ポスターにも書かれていますが、想像力が試される映画です。時節主人公が電話でやり取りしているシーンしかないので、見ている側は、会話を聞き取りどんな状況か想像を膨らましていくしかないのです。ただ、事態が悪い方向に向かうに従って、画面全体が徐々に暗くなっていくなど、僅かな映像の変化もポイントとなっているように感じました。ハリウッドでのリメイクが決まったもの頷けるような面白いアイディアの作品でした。

 

ファントム・オブ・パラダイス(1974年公開・上映時間:92分)

f:id:captaincinema:20200923215916j:image

アンタッチャブル』(1987年公開)や『スカーフェイス』(1983年公開)のブライアン・デ・パルマ監督が撮ったミュージカル映画ミュージカル映画と聞くと華やかで綺麗な印象があるかもしれませんが、今作は違います。暴力的でギラギラした雰囲気を醸しており、それが最高な作品なのです。

自身の曲を盗作をされた後、濡れ衣を着せられて逮捕された主人公(ウィリアム・フィンレイ)。刑務所で受けた拷問により歯を失うし、脱走したのは良いけど事故に巻き込まれて顔の半分がぺしゃんこになったりと踏んだり蹴ったりな地獄の日々。そんな彼には思い人がおり、潰れた顔を仮面で隠しながら彼女を見守ることになっていきます。新たな地獄が待ち受けているとも知らず。

オペラ座の怪人』や『ノートルダムのせむし男』などをベースにしたぶっ飛びストーリーを、ロックミュージックを推進力に1歩どころか3歩先へいってしまうぐらいのハイスピードで展開。またカメラワークもハイテンションです。特に私の印象に残っているのは、中盤ぐらいの主人公が走る姿を後ろから映しているシーン。カメラマンが後ろから追っかけて撮っているのか手ブレが凄い。
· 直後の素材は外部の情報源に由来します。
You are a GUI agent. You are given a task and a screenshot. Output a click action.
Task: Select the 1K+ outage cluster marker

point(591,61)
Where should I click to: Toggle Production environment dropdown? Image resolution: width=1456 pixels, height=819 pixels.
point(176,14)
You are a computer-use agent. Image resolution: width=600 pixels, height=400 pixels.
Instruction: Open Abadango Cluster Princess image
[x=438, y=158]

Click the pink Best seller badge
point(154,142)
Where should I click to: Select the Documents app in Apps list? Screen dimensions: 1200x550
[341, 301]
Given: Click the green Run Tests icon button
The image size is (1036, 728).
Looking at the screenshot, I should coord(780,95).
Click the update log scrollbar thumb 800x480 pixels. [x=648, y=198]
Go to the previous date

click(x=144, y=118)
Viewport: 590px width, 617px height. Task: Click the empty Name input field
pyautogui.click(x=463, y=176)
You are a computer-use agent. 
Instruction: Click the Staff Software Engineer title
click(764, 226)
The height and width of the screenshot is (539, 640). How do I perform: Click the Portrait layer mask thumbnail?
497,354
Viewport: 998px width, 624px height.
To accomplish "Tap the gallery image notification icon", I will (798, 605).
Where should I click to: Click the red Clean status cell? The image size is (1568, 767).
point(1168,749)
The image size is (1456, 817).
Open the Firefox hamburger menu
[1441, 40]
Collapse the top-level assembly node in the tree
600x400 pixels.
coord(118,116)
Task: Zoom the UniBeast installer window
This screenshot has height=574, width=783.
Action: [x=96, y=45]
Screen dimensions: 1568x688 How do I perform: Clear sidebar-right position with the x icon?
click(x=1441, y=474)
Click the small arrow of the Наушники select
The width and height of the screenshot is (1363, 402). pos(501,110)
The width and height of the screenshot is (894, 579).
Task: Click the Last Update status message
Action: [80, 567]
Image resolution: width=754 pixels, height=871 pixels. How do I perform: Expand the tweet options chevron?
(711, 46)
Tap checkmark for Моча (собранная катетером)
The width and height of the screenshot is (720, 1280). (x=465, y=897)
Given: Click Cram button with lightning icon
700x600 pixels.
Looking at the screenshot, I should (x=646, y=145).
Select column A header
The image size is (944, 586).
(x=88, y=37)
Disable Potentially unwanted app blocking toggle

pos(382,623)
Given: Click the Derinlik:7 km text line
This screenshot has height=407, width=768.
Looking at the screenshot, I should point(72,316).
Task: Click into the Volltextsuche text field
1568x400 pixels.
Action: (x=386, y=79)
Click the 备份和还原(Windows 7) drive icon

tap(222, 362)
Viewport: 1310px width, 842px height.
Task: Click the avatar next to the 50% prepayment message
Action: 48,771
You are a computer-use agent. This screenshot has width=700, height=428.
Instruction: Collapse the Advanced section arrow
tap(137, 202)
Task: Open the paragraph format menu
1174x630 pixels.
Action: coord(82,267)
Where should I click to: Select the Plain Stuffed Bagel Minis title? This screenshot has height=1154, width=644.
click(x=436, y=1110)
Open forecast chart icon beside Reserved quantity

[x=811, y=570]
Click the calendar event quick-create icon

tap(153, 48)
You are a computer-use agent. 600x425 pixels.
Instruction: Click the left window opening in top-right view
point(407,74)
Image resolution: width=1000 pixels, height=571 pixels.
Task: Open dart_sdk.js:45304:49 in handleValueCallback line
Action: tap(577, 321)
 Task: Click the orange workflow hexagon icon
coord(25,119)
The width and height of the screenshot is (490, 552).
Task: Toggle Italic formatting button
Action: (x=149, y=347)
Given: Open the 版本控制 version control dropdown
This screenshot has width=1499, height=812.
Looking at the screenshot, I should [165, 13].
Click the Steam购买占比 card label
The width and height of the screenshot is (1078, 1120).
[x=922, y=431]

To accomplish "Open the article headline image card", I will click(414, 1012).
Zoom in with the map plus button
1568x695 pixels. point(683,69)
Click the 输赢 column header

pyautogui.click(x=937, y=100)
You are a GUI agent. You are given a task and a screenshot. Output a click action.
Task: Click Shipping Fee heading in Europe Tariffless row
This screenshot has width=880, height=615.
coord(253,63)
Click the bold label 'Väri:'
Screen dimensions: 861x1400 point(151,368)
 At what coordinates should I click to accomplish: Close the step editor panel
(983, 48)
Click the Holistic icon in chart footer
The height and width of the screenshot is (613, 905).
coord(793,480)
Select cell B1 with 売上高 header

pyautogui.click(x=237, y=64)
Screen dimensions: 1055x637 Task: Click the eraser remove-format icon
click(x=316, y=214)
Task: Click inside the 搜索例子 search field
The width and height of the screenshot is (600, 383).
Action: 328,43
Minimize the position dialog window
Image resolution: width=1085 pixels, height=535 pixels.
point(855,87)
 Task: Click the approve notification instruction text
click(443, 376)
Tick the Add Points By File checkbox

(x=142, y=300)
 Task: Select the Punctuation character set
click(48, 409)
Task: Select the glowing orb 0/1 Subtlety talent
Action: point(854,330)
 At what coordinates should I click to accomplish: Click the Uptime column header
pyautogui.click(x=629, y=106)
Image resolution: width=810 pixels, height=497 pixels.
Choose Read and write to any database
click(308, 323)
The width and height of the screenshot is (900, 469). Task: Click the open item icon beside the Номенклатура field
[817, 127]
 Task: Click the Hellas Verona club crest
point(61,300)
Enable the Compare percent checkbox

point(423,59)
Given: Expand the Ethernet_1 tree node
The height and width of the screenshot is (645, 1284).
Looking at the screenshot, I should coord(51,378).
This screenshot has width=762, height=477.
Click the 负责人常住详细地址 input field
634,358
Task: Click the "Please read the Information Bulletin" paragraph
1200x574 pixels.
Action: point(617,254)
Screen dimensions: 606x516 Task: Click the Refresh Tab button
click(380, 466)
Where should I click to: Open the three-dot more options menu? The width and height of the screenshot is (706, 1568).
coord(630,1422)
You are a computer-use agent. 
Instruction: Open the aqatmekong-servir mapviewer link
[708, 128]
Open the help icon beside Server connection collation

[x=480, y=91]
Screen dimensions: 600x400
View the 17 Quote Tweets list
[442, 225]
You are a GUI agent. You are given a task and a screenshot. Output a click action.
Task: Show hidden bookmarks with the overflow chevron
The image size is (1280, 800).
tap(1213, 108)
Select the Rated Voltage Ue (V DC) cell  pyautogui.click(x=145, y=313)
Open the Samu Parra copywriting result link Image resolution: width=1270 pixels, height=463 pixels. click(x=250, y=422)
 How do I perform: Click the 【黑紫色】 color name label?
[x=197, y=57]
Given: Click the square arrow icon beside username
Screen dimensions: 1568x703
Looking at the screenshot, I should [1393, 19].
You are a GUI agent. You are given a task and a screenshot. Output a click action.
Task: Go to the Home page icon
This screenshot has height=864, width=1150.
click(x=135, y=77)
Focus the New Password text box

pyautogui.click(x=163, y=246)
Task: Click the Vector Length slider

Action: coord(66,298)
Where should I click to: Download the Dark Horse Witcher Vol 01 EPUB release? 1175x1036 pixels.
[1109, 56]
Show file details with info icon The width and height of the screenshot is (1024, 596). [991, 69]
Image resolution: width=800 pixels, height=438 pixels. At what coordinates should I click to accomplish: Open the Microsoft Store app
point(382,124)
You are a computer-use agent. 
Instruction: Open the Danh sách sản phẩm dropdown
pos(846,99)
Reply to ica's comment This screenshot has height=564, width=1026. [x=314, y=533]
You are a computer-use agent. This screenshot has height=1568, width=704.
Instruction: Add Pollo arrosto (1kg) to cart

この手ブレが、臨場感と疾走感を演出していたと思いました。これが92分ってのが画期的。92分以上の満足感を得られることは間違いないと思いますね。

 

悪魔のいけにえ(1974年公開・上映時間:90分)

f:id:captaincinema:20200926221903j:image

 このコーナーでさらっと紹介するのは、勿体無い気がしますが…まぁいいでしょう。先ほど100分以内の映画は小腹を満たす感覚で見られると表現しましたけど、今作に限ってはそうはいきません。腹を括って見るべき怪作です。

ゲームの影響もあって、知名度は充分であろうレザーフェイスが登場するホラー映画。内容はとってもシンプルです。5人の若者が旅行中、テキサスの田舎街を通り過ぎたら変な家族に目を付けられ訳も分からず殺されていく、それだけです。若者が虐殺されるネタはホラー映画じゃあるあるな気はしますが、個人的には他とは全く違った異彩を放つ作品だと思っています。

私は今作を観る前は、チェーンソーで切り落として血がドバドバみたいなのを想像していました。かなり恐ろしい作品と噂を耳にしていましたから、ゴア描写シーンが満載なんだろうと。しかし、そんなシーンはありません(ちょっとはあるか)。そもそも流血や人体破壊シーン自体が少ないのです。本作はグロテスクさで恐怖を煽るのではなく、映像の質感や音などを巧みに利用しているのです。

まず映像。画質がめちゃめちゃ荒い。これが何だか見ていて落ち着かないのです。また、やけに開けた青空や美しい夕日などホラー映画には似つかわしくない綺麗な田舎風景が異様さを際立出せています。

そして音。よくある音楽でビックリさせる、いわゆるジャンプスケアの手法ではありません。チェーンソーの轟音と女性の狂った悲鳴。これがひたすた流れまくります。一部の人はうるさいと捉えるかもしれませんが、「うるさい」という感情を含めた非常に気分の悪いものとするためわざとやっているんだと思います。

映画館で見たら一体どうなるのでしょう。小心者の私は正気ではいられない気がします。

 

まとめ

以上5作品を紹介しました。前回の内容もひっくるめて考えてみると、ワンシュチュエーションものやホラー系統のジャンルに短い作品が多い傾向を感じました。また出会う機会が増えて、ネタが溜まったら吐き出そうと思います。

それではこの辺でお開きです。ありがとうございました。